The Sun was shining obliquely on The Rememberer, so that the figures I had carved were shown in high relief.

“It’s not finished,” I said. “It’s hardly even begun.”

Sam swerved the little scooter so that we moved slowly along the length of the carvings. I saw all the problems, the places that had to be fixed, improved. The feathered serpent needed more work. The Mama Kilya, the Moon Mother, was especially rough. But I had to place her there because the vein of silver in the asteroid came up to the surface only at that point and I needed to use the silver as the tears of the Moon.

Even while I picked out the weak places in my figures I could hear Sam’s breathing over the suit radio. I feared he would hyperventilate. For nearly half an hour we cruised slowly back and forth across the face of the asteroid, then spiraled around to the other side.

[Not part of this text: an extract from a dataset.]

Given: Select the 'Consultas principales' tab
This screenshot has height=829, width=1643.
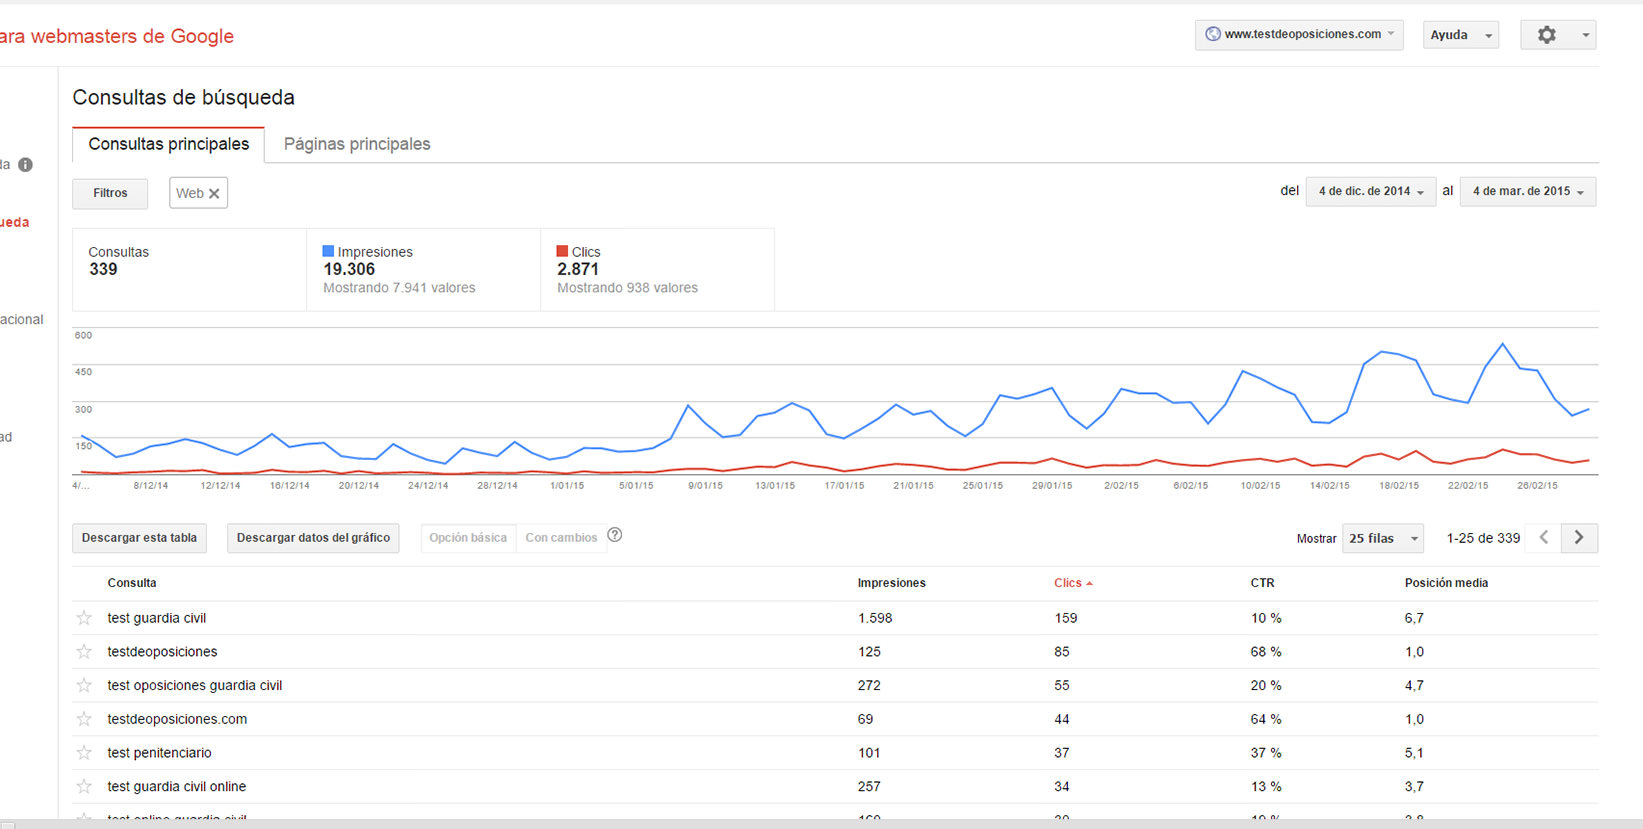Looking at the screenshot, I should coord(169,144).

The one enormous advantage of space sculpture, of course, is the absence of gravity. There is no need for a base, a stand, a vertical line. Sculpture can be truly three-dimensional in space, as it was meant to be. I had intended to carve the entire surface of the asteroid.

“It’s fantastic,” Sam said at last, his voice strangely muted. “It’s the most beautiful thing I’ve ever seen. I’ll be hung by the cojones before I’ll let those double-talking bastards steal this away from you!”

At that moment I began to love Sam Gunn.

True to his word, Sam got his own lawyers to represent me. A few days after Adam Smith disappeared from my view, on its way to the Moralists’ construction site, I was contacted by the firm of Whalen and Krill, of Port Canaveral, Florida, USA, Earth.

The woman who appeared on my comm screen was a junior partner in the firm. I was not important enough for either of the two senior men. Still, that was better than my university had done: their legal counsel had told me bleakly that I had no recourse at all and I should abandon my asteroid forthwith.